:: Instructions ::
- A) Translate this sentence from the passage on bullying into Spanish: "This is often considered the most serious form of bullying."
- B) In the passage on bullying, retype the text starting with "Although we all" and going on through "a power imbalance.".

:: Text passage ::

Although we all have an idea about what counts as bullying, the official definitions aren’t so clear-cut. A recent review of bullying research found that the definitions used vary between studies, reflecting disagreements about definitions of bullying in the real world. The following definition of school bullying is one of the most widely used and was proposed by a pioneer of school bullying research, Dan Olweus, in 1994:
A student is being bullied or victimised when he or she is exposed, repeatedly and over time, to negative actions on the part of one or more other students.
Others have expanded on this definition, defining bullying as behaviour that includes the following five characteristics:
- The behaviour is aggressive.
- The behaviour is intentional.
- The behaviour is repetitive.
- The behaviour involves a power imbalance.
- The behaviour is unprovoked.
Although some aspects of these definitions are contested, it’s generally agreed that bullying involves repetitive behaviours that occur more than once, intending to cause harm. This means that isolated events do not count as bullying, no matter how concerning they might be. Critics of frequently used definitions of bullying also argue we need to consider the different bullying types when establishing our definitions. For example, covert forms of bullying may not appear aggressive.
What are the different types of bullying?
There are many different types of bullying — and it’s crucial we tackle all of them. We can characterise the bullying that typically affects school-aged children into two broad categories: traditional forms and cyberbullying. Let’s look at each of these in turn:
Traditional forms of bullying
Many of the traditional forms of bullying have been occurring for decades. They most commonly happen on school grounds but may also happen away from the school environment (e.g. on weekends or while walking home from school). Here are some traditional forms of bullying:
- Physical bullying and violence
Physical bullying and violence is the form of bullying that most people are familiar with and involves physical acts of aggression against an individual. This includes assault and violence, as well as intimidation or threats of violence. It may also include theft or damage to property. This is often considered the most serious form of bullying. However, it’s important to note all types of bullying are associated with the dangerous impacts we’ll discuss later in the post. That said, in addition to these potential harms, physical bullying often comes with the added risk of harm associated with acts of violence, such as injuries and concussions.

:: Listing ::
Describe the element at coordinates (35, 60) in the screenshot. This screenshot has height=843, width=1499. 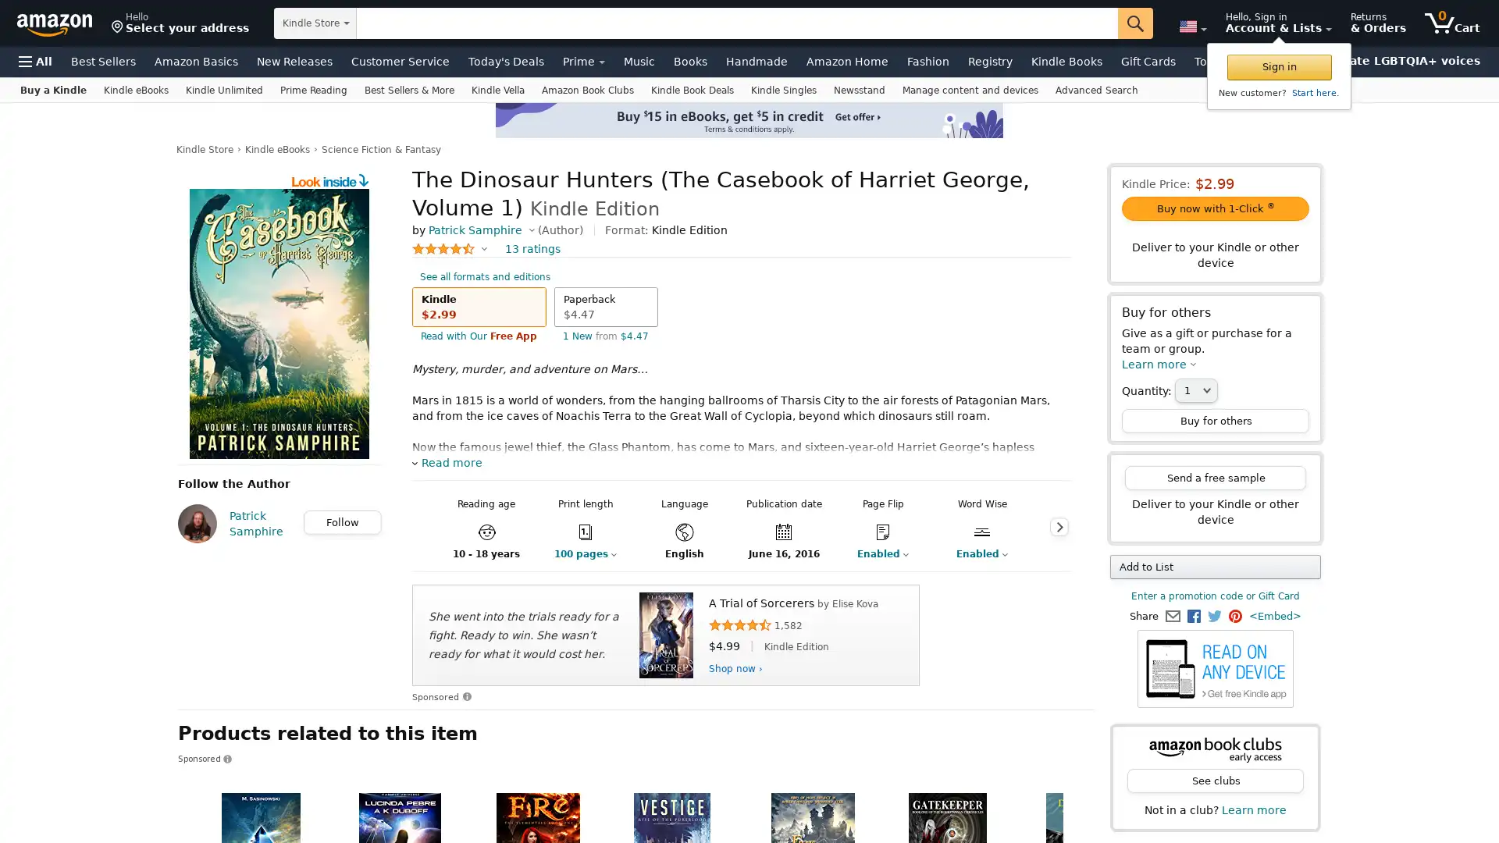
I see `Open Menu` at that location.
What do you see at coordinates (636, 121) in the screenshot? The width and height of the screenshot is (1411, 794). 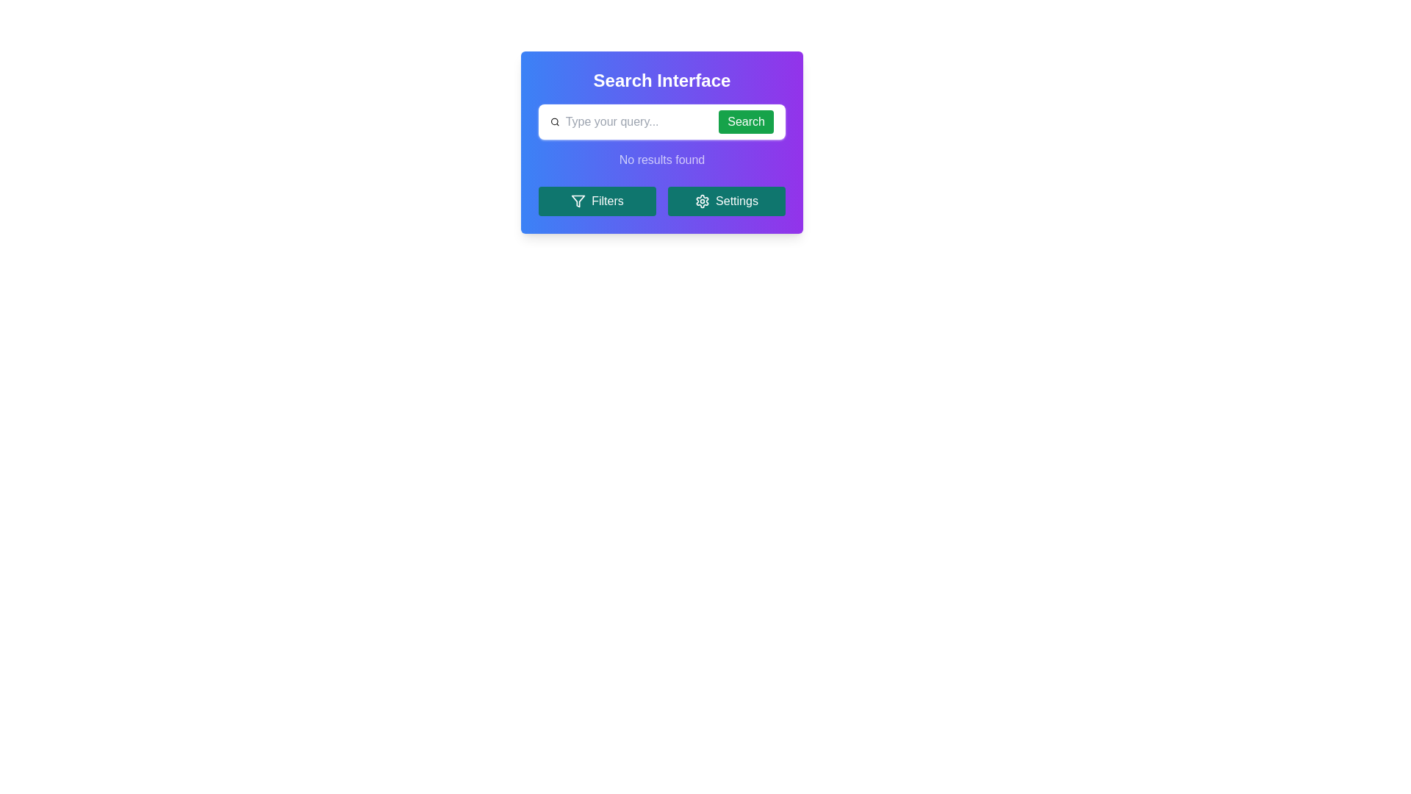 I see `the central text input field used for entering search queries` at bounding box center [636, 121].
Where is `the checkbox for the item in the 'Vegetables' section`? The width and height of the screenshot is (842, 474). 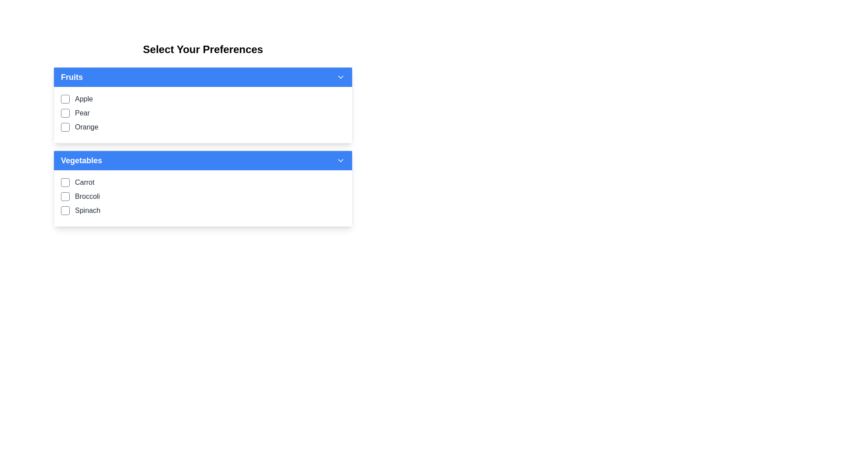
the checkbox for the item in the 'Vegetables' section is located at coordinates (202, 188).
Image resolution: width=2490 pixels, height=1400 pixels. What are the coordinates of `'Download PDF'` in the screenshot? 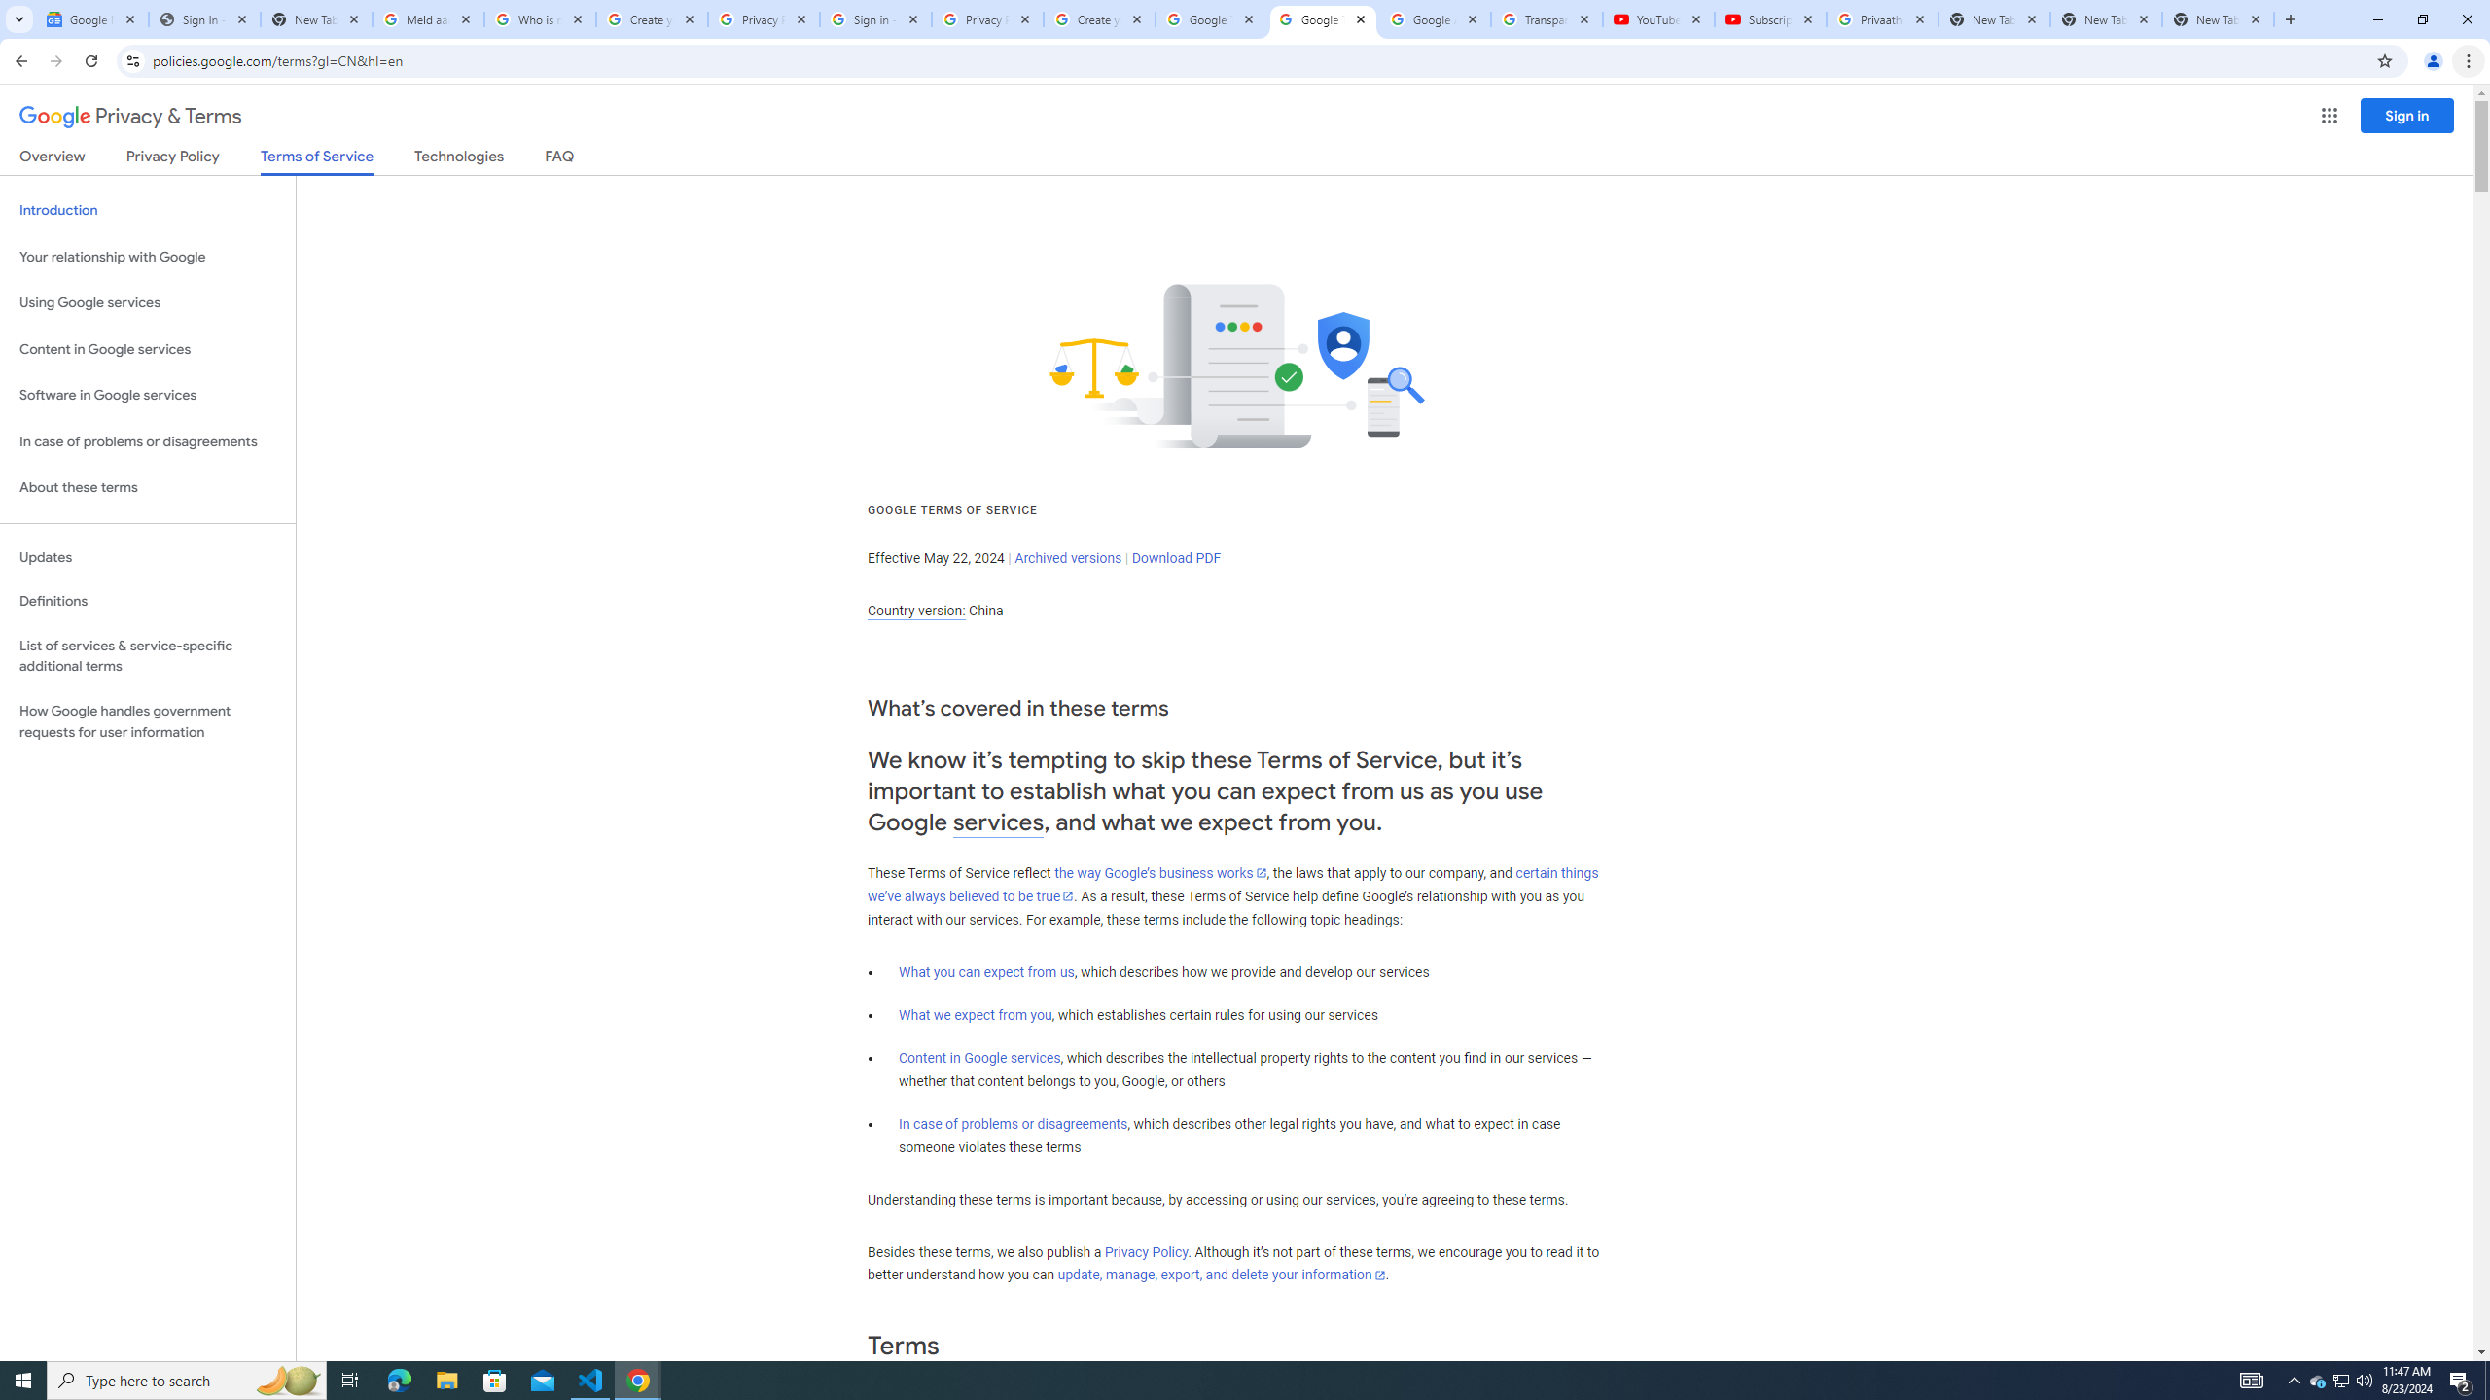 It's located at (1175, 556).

:: The solutions ::
- A) A menudo se considera la forma más grave de acoso.

- B)
Although we all have an idea about what counts as bullying, the official definitions aren’t so clear-cut. A recent review of bullying research found that the definitions used vary between studies, reflecting disagreements about definitions of bullying in the real world. The following definition of school bullying is one of the most widely used and was proposed by a pioneer of school bullying research, Dan Olweus, in 1994:
A student is being bullied or victimised when he or she is exposed, repeatedly and over time, to negative actions on the part of one or more other students.
Others have expanded on this definition, defining bullying as behaviour that includes the following five characteristics:
- The behaviour is aggressive.
- The behaviour is intentional.
- The behaviour is repetitive.
- The behaviour involves a power imbalance.